— Görev A —
Susma üzerine yazıdan "Susarak yalana ve" ile başlayıp "susup konuşmamak güzeldir." ifadesine kadar devam eden bölümü kelimesi kelimesine aktarın.
— Görev B —
Susma üzerine yazının başındaki alıntının kime ait olarak verildiğini belirtin.

Prof. Dr. Ahmet Abay
Akademisyen
TT

Susarak yalana ve zulme ortak olmak

"Susmak da bazen yalan söylemekle eşittir." - Victor Hugo

Susmak çoğu zaman güzel bir haslet olarak nitelenmiş hatta tavsiye edilmiştir. Çünkü;

Hak karşısında susmak güzeldir.

Söyleyecek hayırlı söz yoksa susmak güzeldir.

Hakikate teslim olmak adına susmak güzeldir.

Meryem’in teslimiyetiyle gerçek ortaya çıkıncaya kadar susup konuşmamak güzeldir.

Kur’an okunurken susup dinlemek güzeldir.

Kısacası susulması gereken yerde susmak güzeldir ve faydalıdır.

— Verilen bilgiler —
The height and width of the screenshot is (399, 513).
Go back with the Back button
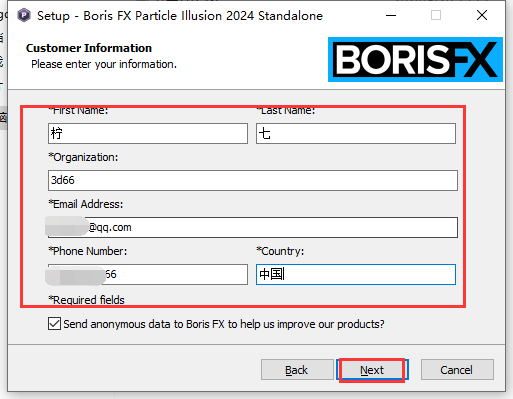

— Beklenen çıktı A —
Susarak yalana ve zulme ortak olmak

"Susmak da bazen yalan söylemekle eşittir." - Victor Hugo

Susmak çoğu zaman güzel bir haslet olarak nitelenmiş hatta tavsiye edilmiştir. Çünkü;

Hak karşısında susmak güzeldir.

Söyleyecek hayırlı söz yoksa susmak güzeldir.

Hakikate teslim olmak adına susmak güzeldir.

Meryem’in teslimiyetiyle gerçek ortaya çıkıncaya kadar susup konuşmamak güzeldir.

— Beklenen çıktı B —
Victor Hugo.